WHAT YOU WILL DO:
Omit all pictures, and print word for word only the lines from the one containing "[region] (110, 2489)" through the end of the data.

Screenshot grounding data:
- Opening Delimiter -

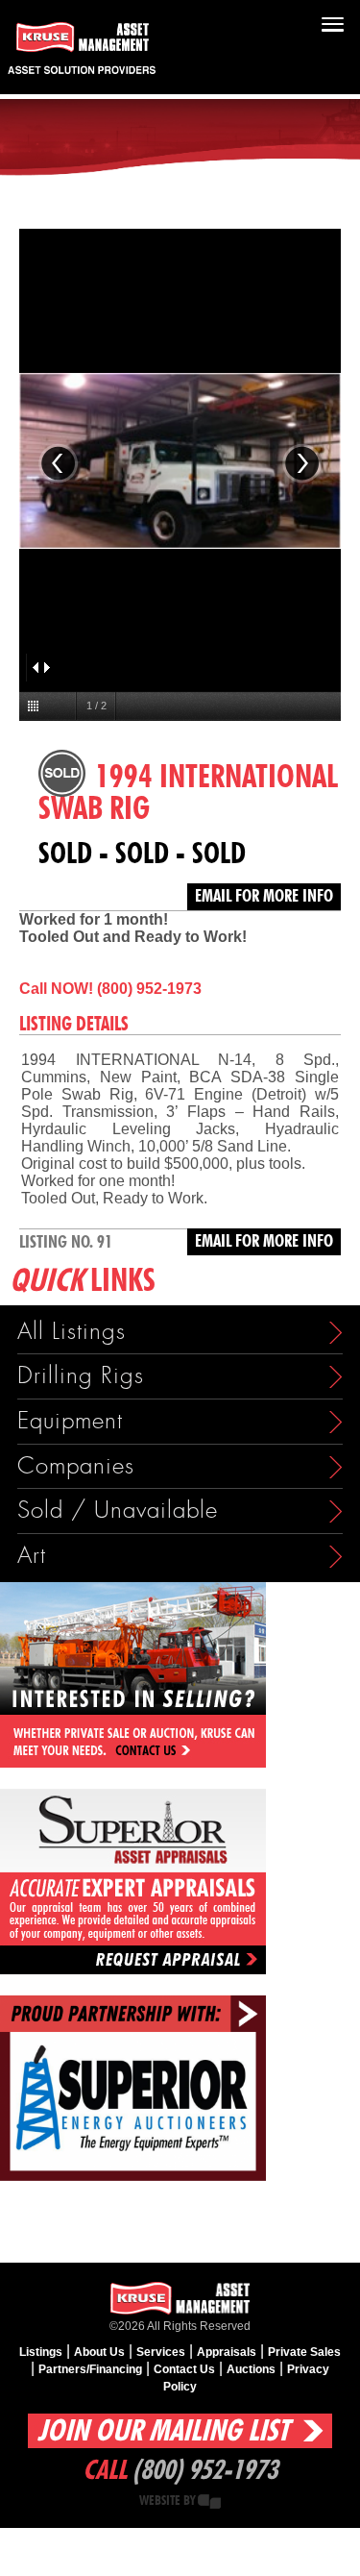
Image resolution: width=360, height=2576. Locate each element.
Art (31, 1556)
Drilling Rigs (80, 1376)
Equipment (70, 1421)
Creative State (209, 2501)
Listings (40, 2352)
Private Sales (304, 2352)
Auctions (251, 2369)
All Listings (71, 1332)
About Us (99, 2352)
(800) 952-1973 (204, 2471)
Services (160, 2352)
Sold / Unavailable (117, 1510)
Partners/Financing (90, 2369)
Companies (75, 1466)
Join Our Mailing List (163, 2431)
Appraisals (226, 2352)
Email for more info (264, 896)
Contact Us (184, 2369)
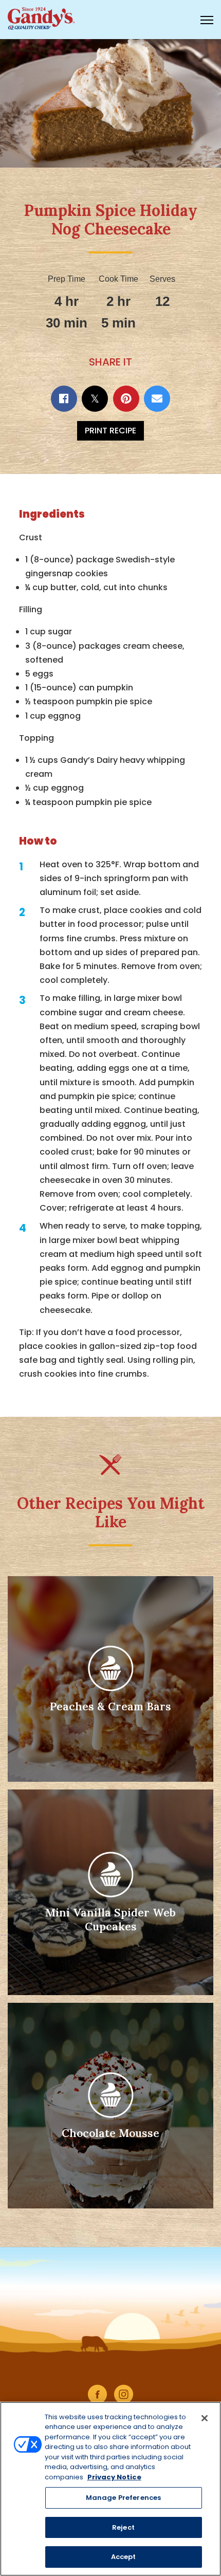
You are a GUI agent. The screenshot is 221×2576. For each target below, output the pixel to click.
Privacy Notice (114, 2477)
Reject (123, 2527)
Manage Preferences (123, 2497)
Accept (123, 2557)
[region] (110, 2489)
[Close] (204, 2418)
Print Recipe (110, 430)
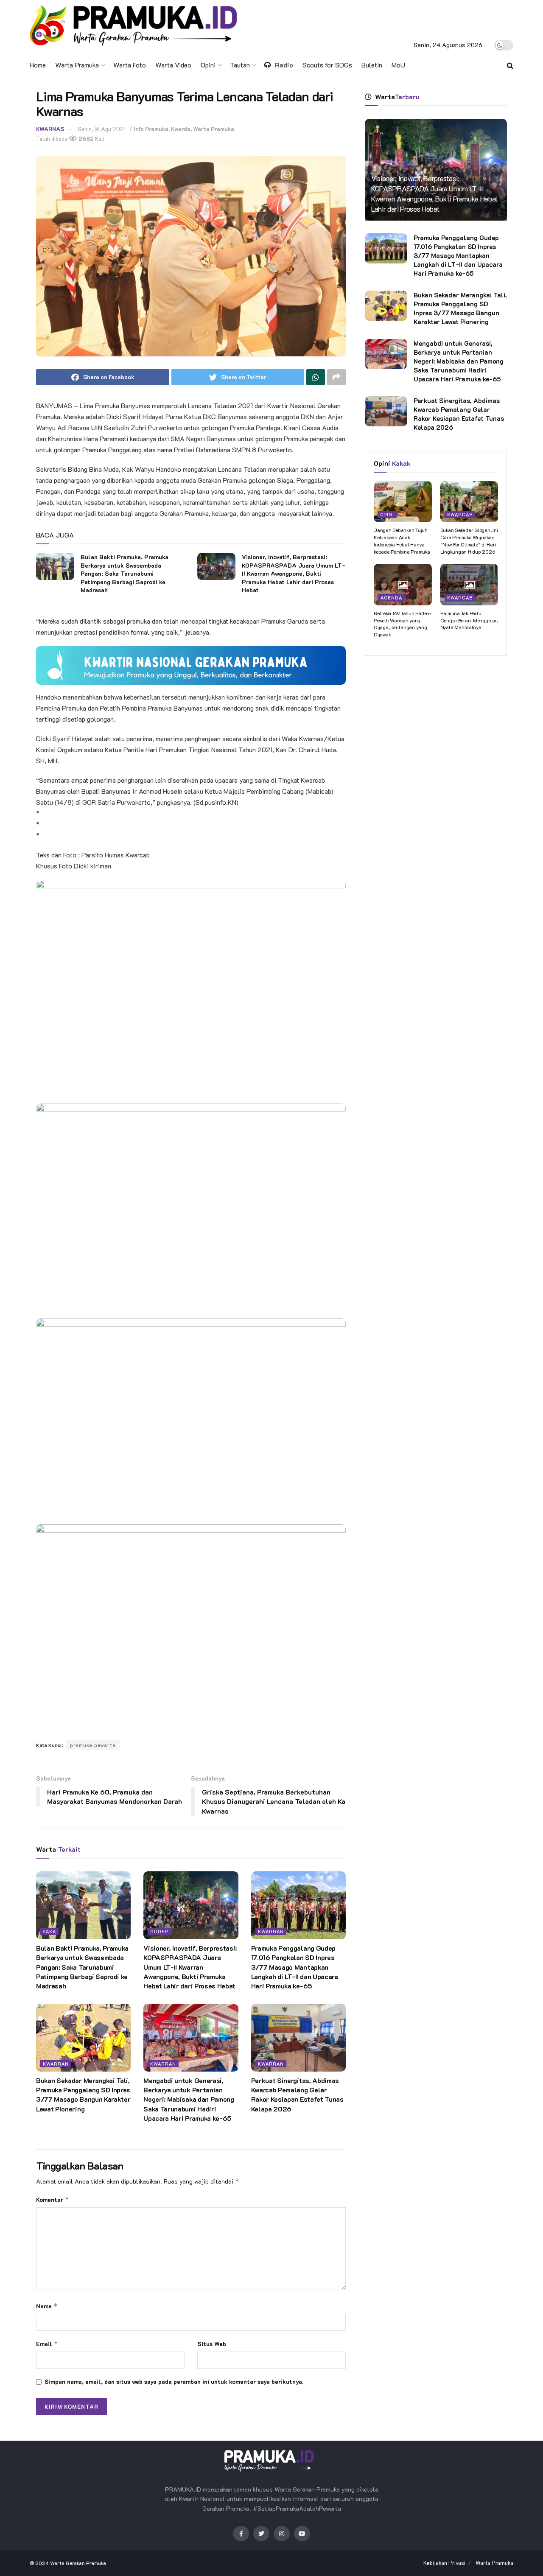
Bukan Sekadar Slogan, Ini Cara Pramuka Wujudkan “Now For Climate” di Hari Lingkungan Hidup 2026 (469, 540)
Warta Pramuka (77, 64)
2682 (85, 138)
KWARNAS (50, 128)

- Closing Delimiter -

EXERCISE ANSWER:
[region] (110, 2489)
[Close] (204, 2418)
Print Recipe (110, 430)
Bukan Sekadar Slogan, Ini Cara Pramuka Wujudkan “Now For Climate” di Hari Lingkungan Hidup 2026 (469, 540)
Warta Pramuka (77, 64)
2682 (85, 138)
KWARNAS (50, 128)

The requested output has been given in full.